Financial Transactions Taxes and Logic 101 for Fred Hiatt

June 15, 2015

I’ve been speaking and writing on financial transactions taxes for close to a quarter century. Most people don’t find the concept that difficult to understand, but apparently Fred Hiatt does. In a column bemoaning the sidetracking of Obamanomics, Hiatt tells readers that Obama:

“has a targeted version of the left’s beloved financial transactions tax, too: a levy on the largest banks proportional to the riskiness of their liabilities.”

Actually, the bank tax has nothing to do with a financial transactions tax. The bank tax is intended to compensate for the implicit subsidy given to large banks that markets view as too big to fail. Since investors assume that the government will bail the banks out if they get into trouble they are willing to lend to them at a substantially lower interest rate than would otherwise be the case. The tax is intended to offset this subsidy although the size of the tax proposed by Obama is an order of magnitude smaller than size of the implicit subsidy, which the I.M.F. recently estimated at $50 billion a year.

In contrast, a financial transactions tax is intended to reduce the excessive amount of trading in financial markets. While this trading uses economic resources, it contributes nothing to the productive economy. A recent analysis from the Bank of International Settlements found that countries with very large financial sectors, like the United States, experience slower growth. A financial transactions tax would go far toward reducing the amount of excessive trading in the financial sector.

 

There are many other simple points of logic that Hiatt gets wrong in his piece. He tells readers:

“The Obama view, again simplified, would be that executives and hedge fund managers are indeed overpaid, but cutting their salaries won’t solve the country’s problems. Globalization and technological change are pressing on the middle class, and the only hope is to encourage economic growth — in part by keeping the government from squelching such growth — and positioning working people to share in it.”

Actually, reducing the incomes of those at the top would also reduce their consumption. This would free up demand in the economy. This should mean that the Fed can allow the economy to grow more allowing more people to be employed at higher wages than if executives and hedge fund managers were still getting high pay. (This assumes the economy is near full employment, which is clearly not the case presently.)

Globalization only puts downward pressure on the wages of middle-income workers because it is structured for that purpose. If we negotiated trade deals to put doctors and other highly paid professionals in direct competition with their much lower paid counterparts in the developing world, rather than manufacturing workers, then globalization would be an important force for equalizing wages.
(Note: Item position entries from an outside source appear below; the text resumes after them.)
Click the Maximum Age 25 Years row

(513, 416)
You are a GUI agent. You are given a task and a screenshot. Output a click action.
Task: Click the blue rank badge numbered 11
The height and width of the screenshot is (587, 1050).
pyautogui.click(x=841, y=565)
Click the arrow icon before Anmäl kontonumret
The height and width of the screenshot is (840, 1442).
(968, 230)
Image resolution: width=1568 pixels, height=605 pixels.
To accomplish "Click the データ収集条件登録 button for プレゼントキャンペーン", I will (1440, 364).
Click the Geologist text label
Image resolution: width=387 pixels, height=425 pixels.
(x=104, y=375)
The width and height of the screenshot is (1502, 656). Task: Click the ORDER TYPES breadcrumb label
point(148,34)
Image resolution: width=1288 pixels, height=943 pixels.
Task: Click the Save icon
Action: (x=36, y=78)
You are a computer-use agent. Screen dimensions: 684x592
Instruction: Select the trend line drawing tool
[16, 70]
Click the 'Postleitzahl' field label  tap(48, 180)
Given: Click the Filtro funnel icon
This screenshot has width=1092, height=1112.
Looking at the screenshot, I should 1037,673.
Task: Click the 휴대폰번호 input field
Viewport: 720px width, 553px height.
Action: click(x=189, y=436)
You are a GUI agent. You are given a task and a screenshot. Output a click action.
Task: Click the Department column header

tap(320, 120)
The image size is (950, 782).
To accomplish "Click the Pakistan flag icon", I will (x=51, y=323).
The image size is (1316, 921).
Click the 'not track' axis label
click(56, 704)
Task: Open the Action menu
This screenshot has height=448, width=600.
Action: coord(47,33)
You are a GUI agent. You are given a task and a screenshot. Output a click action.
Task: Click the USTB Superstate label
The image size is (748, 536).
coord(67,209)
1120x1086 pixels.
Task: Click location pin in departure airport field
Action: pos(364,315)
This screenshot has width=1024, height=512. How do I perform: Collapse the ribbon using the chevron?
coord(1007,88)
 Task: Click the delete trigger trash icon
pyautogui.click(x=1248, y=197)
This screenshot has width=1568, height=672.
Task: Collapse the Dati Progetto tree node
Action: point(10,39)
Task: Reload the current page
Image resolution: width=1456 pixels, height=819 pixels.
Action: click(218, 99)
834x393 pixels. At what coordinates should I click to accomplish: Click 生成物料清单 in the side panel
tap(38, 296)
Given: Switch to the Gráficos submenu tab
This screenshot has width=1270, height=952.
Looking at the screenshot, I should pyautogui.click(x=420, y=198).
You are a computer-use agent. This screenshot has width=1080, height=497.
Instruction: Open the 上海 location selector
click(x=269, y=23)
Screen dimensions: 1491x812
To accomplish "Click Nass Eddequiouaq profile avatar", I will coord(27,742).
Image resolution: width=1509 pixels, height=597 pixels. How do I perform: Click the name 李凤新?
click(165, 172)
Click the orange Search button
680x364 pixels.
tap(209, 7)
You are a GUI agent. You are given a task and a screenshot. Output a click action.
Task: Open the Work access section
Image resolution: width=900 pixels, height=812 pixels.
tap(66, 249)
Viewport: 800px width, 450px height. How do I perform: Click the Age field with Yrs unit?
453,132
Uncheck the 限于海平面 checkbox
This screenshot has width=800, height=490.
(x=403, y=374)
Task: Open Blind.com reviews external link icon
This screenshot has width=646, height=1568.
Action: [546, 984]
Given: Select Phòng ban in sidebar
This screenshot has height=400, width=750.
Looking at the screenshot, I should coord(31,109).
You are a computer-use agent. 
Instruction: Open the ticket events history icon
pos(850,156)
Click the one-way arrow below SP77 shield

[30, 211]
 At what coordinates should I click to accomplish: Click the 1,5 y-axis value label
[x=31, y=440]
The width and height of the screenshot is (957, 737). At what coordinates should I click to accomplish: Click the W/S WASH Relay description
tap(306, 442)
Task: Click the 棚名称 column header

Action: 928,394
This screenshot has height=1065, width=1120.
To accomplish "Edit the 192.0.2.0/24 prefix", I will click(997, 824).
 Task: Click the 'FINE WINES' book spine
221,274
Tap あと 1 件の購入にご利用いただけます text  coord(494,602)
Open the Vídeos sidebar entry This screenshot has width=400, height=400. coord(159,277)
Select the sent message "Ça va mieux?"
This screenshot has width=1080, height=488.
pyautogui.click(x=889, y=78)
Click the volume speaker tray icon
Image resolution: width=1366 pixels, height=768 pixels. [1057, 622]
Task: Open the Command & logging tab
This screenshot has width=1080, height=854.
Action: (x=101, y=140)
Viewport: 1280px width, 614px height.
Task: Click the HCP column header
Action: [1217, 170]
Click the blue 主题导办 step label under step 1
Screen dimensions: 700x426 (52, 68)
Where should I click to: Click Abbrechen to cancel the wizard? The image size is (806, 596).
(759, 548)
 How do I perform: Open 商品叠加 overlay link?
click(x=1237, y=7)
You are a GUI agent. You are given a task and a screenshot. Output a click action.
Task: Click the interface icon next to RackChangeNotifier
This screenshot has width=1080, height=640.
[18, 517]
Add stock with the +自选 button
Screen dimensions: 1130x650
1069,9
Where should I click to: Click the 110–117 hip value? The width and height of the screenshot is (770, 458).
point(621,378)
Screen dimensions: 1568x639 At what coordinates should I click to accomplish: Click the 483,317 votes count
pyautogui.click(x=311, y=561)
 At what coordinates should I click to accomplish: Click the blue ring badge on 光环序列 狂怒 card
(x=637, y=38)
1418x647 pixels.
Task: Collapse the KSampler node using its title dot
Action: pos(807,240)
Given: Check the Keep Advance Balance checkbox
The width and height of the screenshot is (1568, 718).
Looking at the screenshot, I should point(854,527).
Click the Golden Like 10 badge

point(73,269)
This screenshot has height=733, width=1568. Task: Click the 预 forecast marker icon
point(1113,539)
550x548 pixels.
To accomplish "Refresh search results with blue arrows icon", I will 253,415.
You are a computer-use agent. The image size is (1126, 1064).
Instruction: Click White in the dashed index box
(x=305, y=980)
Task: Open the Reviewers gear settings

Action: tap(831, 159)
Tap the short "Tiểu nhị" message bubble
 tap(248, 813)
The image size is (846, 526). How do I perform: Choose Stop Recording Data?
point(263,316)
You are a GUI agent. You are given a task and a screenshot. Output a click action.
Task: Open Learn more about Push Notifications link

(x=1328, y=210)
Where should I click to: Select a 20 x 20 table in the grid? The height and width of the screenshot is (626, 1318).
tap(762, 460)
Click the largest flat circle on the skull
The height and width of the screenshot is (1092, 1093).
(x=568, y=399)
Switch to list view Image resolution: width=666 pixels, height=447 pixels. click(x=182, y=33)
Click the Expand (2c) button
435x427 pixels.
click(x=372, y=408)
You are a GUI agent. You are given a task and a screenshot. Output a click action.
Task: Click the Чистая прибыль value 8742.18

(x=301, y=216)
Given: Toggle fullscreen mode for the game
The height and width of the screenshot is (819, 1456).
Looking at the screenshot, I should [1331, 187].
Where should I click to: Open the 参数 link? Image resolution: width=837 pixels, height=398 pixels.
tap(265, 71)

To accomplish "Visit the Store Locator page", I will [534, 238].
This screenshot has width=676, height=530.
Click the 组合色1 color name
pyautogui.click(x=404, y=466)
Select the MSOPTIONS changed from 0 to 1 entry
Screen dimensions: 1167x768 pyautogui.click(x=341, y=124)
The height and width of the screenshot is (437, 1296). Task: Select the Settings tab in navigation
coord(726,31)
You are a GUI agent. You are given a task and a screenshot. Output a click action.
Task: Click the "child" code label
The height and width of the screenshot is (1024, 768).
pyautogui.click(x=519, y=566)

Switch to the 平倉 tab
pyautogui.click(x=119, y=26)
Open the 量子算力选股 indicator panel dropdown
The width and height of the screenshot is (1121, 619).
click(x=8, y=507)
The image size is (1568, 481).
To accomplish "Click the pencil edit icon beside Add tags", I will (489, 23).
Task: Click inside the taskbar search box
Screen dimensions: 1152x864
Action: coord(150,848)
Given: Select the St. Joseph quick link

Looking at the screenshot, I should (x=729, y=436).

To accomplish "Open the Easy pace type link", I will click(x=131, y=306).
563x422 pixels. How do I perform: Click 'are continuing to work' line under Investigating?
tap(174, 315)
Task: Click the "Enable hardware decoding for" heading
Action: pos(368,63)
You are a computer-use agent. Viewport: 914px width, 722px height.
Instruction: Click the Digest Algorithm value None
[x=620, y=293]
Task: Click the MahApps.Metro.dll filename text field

Finally, it is cute how he refers to a financial transactions tax as being “beloved” by the left. I guess since we’re engaged in this sort of debate it is probably worth noting that Hiatt again made a push for his beloved cuts in Social Security and Medicare telling readers:

“entitlement payments are gobbling up more and more of the budget, leaving less for all other spending. That’s a challenge Obama and Republicans both promised to tackle and both gave up on.”

Anyhow, maybe Hiatt will one day study enough economics so that he will understand the proposals that he is criticizing, but not this day.